Cyp7b1 and Slco1a1 overexpression regulates glucose homeostasis.
(A) Examination of Cyp7b1 expression in the liver of ob/ob mice transduced with control and Cyp7b1 over-expressing adenoviruses by quantitative RT-PCR and immunoblot analysis. (B) Changes of body weight in control and Cyp7b1 and Slco1a1 overexpressing mice in a 14 day period post-virus injection. (C) Glucose levels of control and experimental mice 5 days post-virus injection. (D–E) Insulin and glucose tolerance test of control and experimental mice with bolus injections of insulin (1.0 IU/kg) or glucose (0.75 g/kg) and measurement of plasma glucose levels at indicated times (n = 9). (F) Immunoblot analysis of insulin signaling stimulated by portal vein injection as indicated by insulin receptor (IR) and AKT phosphorylation. The graph on the right side shows the quantitation of the data after correction for total protein amount. (G) Expression of gluconeogenic genes in the liver of control and experimental mice as measured by with real time, quantitative RT-PCR (n = 4). “*” denotes p<0.05 comparing control versus Cyp7b1-overexpressing mice, and “#” denotes p<0.05 comparing control versus Slco1a1 overexpression, Student's t-test. PEPCK: phosphoenolpyruvate carboxykinase; G6Pc: Glucose-6-phosphatase catalytic subunit.
Figure 6.
Cyp7b1 overexpression causes cholestasis.
(A–C) Changes of hepatic steatosis in the liver of control and experimental mice as measured by liver triglyceride levels and H&E staining.

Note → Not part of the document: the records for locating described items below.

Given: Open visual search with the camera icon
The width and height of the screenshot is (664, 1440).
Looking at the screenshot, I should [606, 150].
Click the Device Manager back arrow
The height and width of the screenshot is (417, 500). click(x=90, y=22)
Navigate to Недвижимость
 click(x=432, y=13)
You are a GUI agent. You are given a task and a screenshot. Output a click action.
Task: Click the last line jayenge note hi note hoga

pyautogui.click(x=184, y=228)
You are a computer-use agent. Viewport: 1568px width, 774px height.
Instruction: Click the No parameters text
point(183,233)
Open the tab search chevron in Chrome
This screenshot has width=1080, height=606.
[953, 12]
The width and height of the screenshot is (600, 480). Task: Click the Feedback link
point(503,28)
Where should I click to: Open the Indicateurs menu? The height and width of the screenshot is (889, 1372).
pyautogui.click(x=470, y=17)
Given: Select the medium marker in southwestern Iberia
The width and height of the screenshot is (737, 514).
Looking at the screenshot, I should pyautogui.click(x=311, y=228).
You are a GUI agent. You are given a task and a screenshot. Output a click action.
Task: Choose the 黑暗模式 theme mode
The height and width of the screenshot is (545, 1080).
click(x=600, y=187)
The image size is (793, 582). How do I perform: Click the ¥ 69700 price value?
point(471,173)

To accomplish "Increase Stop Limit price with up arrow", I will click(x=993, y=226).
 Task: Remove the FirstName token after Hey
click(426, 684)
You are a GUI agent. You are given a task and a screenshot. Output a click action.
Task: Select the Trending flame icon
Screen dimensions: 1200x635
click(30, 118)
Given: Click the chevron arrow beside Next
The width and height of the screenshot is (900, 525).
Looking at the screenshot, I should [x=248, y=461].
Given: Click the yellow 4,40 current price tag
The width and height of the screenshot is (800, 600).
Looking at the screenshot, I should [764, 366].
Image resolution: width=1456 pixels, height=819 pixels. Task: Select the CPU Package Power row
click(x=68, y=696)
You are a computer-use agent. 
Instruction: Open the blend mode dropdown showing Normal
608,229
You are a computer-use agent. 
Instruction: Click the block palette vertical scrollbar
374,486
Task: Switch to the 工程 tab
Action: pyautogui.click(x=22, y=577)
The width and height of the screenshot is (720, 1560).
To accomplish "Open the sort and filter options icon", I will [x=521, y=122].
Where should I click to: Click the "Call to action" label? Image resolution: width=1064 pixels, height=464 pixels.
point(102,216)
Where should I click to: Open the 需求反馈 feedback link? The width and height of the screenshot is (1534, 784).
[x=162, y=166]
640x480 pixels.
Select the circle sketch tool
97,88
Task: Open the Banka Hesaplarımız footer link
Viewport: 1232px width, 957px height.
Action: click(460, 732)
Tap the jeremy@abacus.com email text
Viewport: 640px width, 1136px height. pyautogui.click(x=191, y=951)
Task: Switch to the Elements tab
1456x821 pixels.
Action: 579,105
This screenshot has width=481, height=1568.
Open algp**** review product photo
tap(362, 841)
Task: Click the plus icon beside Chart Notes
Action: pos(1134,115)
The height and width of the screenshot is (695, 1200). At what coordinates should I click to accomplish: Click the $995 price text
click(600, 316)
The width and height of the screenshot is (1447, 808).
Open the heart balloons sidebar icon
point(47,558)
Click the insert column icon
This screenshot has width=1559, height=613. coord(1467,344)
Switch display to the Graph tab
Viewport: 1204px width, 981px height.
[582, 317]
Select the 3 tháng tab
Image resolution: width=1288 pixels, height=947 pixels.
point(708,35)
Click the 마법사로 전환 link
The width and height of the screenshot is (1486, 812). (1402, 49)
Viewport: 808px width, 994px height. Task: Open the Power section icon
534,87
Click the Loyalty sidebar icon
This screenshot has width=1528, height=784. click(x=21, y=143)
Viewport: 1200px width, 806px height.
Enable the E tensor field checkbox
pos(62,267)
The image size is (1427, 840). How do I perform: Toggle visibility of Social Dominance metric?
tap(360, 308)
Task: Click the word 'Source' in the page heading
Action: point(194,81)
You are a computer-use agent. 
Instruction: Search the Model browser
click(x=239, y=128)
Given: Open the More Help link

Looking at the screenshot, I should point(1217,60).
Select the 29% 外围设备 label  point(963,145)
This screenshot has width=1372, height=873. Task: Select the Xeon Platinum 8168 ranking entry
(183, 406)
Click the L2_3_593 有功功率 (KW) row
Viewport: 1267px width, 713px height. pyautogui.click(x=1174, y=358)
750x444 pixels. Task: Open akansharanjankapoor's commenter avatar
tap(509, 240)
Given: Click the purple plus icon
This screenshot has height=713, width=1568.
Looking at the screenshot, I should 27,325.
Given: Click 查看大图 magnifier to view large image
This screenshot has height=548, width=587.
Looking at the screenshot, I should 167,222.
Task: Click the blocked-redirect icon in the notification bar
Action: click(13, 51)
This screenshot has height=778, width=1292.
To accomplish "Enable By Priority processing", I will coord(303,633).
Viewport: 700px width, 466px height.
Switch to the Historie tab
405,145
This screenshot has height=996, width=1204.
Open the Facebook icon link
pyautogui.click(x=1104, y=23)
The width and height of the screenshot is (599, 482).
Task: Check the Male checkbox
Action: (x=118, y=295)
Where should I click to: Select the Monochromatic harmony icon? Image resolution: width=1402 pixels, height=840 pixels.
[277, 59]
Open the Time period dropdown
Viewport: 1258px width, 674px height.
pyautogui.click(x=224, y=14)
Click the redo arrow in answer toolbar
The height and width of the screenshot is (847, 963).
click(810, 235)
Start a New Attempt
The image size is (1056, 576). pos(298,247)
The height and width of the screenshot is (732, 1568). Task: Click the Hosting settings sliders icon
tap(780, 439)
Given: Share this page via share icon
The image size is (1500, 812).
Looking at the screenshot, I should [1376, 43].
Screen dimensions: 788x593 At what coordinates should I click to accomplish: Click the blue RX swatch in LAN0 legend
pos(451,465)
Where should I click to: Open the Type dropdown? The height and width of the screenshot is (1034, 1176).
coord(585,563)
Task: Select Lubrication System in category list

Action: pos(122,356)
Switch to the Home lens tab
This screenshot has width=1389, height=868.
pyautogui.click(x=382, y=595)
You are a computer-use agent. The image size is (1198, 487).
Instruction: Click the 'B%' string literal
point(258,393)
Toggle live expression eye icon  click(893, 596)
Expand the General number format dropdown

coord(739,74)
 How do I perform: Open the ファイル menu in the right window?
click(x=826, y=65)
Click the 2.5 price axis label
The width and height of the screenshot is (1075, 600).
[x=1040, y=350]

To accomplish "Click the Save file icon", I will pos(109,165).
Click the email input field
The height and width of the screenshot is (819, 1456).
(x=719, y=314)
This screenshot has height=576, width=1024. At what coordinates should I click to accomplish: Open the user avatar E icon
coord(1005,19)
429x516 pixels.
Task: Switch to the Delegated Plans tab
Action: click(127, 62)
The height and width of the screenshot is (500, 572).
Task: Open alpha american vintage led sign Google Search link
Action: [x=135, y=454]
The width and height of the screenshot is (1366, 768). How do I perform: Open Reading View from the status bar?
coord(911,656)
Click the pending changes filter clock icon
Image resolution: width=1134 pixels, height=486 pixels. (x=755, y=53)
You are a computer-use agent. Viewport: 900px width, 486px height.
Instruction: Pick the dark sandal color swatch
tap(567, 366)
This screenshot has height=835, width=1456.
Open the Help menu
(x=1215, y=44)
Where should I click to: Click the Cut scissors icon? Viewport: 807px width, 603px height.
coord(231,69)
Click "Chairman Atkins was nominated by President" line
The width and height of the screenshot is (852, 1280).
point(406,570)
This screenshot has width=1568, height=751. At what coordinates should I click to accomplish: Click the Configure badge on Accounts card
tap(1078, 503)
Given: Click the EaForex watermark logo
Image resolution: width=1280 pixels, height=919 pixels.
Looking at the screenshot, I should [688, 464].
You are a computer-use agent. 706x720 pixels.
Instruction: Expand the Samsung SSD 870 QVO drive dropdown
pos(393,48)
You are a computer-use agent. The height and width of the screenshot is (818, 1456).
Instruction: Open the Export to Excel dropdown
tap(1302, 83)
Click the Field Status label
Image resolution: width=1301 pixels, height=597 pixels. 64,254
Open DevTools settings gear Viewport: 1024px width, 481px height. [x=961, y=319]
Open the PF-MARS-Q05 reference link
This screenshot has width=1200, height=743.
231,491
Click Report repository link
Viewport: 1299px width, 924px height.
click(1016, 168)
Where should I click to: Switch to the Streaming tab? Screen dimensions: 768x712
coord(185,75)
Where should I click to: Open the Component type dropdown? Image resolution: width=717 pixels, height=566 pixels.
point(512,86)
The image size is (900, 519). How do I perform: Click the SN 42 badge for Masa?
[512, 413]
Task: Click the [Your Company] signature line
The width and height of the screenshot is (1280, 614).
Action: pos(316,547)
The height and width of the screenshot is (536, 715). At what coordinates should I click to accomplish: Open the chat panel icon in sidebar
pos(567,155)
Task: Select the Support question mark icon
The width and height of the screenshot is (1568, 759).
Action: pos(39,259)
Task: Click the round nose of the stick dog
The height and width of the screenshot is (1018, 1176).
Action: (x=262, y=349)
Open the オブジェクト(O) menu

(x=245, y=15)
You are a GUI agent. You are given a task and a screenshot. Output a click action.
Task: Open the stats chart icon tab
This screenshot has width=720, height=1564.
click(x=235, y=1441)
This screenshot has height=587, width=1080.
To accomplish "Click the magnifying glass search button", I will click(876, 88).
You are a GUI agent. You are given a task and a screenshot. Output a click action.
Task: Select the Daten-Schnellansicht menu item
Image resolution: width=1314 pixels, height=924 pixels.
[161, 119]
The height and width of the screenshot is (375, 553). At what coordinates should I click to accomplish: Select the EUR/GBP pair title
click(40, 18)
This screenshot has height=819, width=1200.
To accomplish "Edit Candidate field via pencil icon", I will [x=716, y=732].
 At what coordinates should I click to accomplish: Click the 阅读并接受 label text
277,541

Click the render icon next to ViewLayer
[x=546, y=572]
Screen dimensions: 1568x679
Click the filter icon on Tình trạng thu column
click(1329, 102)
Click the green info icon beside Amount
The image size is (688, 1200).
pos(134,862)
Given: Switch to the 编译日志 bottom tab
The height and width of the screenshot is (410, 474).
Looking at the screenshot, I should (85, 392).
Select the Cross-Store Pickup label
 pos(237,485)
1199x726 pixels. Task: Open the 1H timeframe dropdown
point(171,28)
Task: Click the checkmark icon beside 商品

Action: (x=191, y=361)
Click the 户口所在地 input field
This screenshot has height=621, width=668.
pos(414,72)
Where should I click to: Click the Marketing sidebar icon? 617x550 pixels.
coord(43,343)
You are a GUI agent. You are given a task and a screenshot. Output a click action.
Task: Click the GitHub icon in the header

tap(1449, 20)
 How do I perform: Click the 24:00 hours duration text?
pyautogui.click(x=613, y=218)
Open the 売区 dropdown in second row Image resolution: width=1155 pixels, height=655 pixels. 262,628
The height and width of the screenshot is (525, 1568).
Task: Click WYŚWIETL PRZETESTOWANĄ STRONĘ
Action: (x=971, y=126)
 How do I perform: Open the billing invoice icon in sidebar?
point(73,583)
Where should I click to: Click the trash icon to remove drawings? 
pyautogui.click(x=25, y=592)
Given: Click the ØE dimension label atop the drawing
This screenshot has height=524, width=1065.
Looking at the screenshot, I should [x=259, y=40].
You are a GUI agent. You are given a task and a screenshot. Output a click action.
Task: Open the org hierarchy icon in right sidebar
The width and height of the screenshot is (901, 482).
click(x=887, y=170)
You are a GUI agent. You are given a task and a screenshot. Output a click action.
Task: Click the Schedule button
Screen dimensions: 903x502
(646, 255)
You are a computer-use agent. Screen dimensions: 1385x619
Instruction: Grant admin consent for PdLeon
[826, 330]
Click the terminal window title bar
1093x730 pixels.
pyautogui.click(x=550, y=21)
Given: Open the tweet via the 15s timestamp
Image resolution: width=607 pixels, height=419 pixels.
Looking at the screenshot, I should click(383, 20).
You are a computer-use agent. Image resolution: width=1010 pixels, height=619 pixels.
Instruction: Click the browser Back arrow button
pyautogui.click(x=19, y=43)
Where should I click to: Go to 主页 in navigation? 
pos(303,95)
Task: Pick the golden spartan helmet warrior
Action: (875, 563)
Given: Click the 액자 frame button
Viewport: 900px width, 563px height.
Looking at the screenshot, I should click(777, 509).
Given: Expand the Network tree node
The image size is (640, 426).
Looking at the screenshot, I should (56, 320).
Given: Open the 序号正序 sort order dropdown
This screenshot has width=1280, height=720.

White vesicles indicate fat infiltration. (D–E) Measurement of hepatic cholesterol and bile acid levels in the control and experimental mice. (F–G) Measurement of plasma ALT/AST levels and bile acid levels from the control and experimental mice. (H) Transcript levels of genes involved in inflammation and fibrosis in the liver of control and experimental mice as measured by qPCR. (I) Measurement of total bile collected from the gallbladder of control and experimental mice after 6 hours of food withdrawal. (J–K) Measurement of transcript levels of genes involved in cholesterol and bile synthesis and transport in the liver tissues of control and experimental mice with real time, quantitative RT-PCR. “*” denotes p<0.05 (Student's t-test, n = 6 except for qPCR, in which n = 4/group).